Reporting on the remarks of Charles Nottingham, chairman of the Surface Transportation Board (STB), equity analyst John Larkin noted the industry appears to be safe from re-regulation through the course of Nottingham’s term, which extends through 2010. The STB Chairman appears to be a “free market advocate,” said Larkin, indicating a number of times during his presentation that it was his preference for railroad/shipper disputes to be resolved privately. This despite the fact the STB recently streamlined and simplified its process for dispute resolution in large rate cases. A similar, though controversial effort is underway for small rate cases.

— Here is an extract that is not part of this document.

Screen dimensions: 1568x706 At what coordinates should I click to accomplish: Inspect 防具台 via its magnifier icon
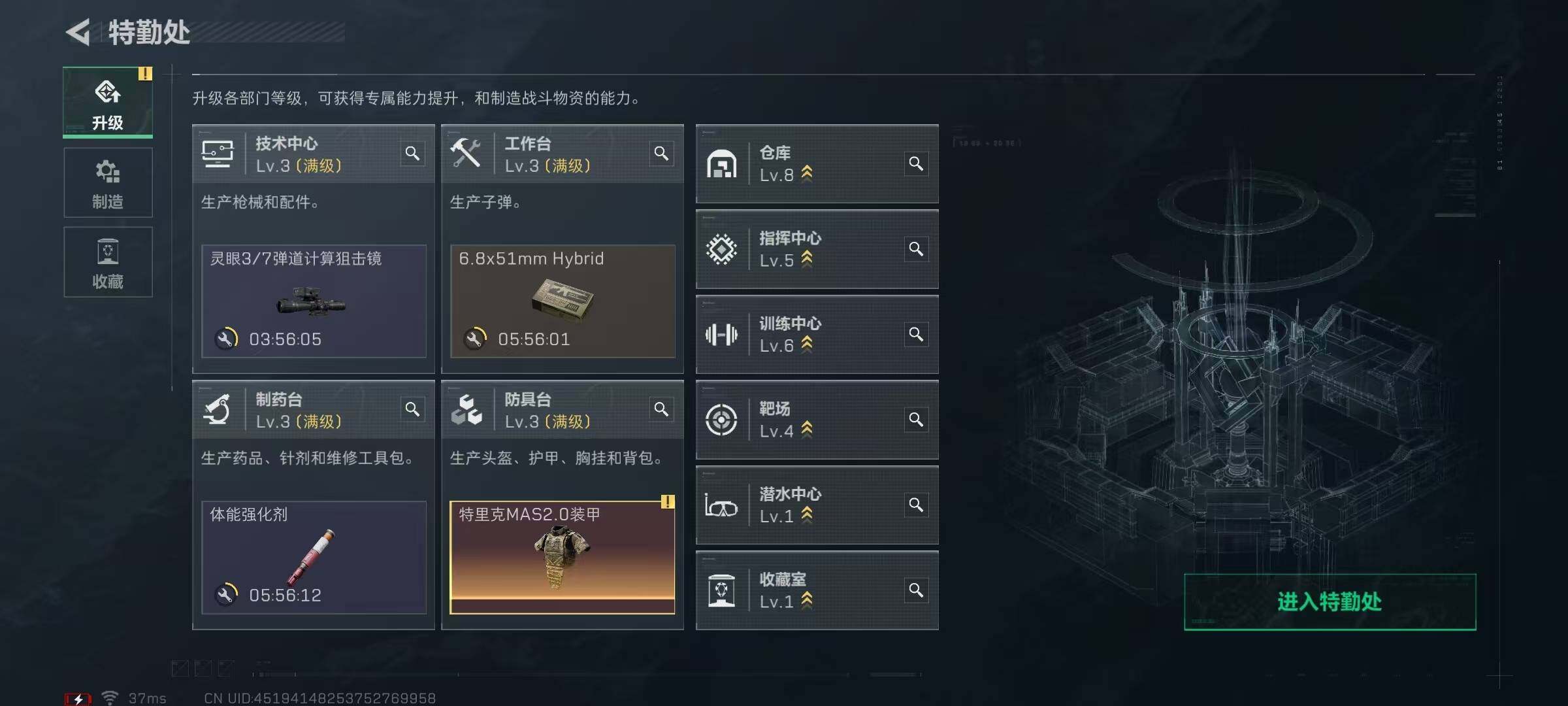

Domestic freight volumes are expected to double in 20 years, and railroad volumes could grow by 50% to 60% in that period. A challenge for the STB is determining a policy that would enable the rail system to accommodate that level of volume growth. What this appears to mean for shippers is, “it is likely that railroads will be allowed to charge enough to justify investment in incremental capacity, at least while Chairman Nottingham is leading the STB,” observed Larkin.
A new fuel surcharge rule was due out of the STB before the end of the year, one which Larkin suggested would relate the fuel surcharge for a particular rail move to the incremental fuel cost actually incurred by the railroad in handing a particular load. Shippers have complained that rail fuel surcharges were rate-based, not mileage based and, therefore, did not reflect true costs.
Also on the STB’s agenda for 2007 could be the formula used to determine revenue adequacy.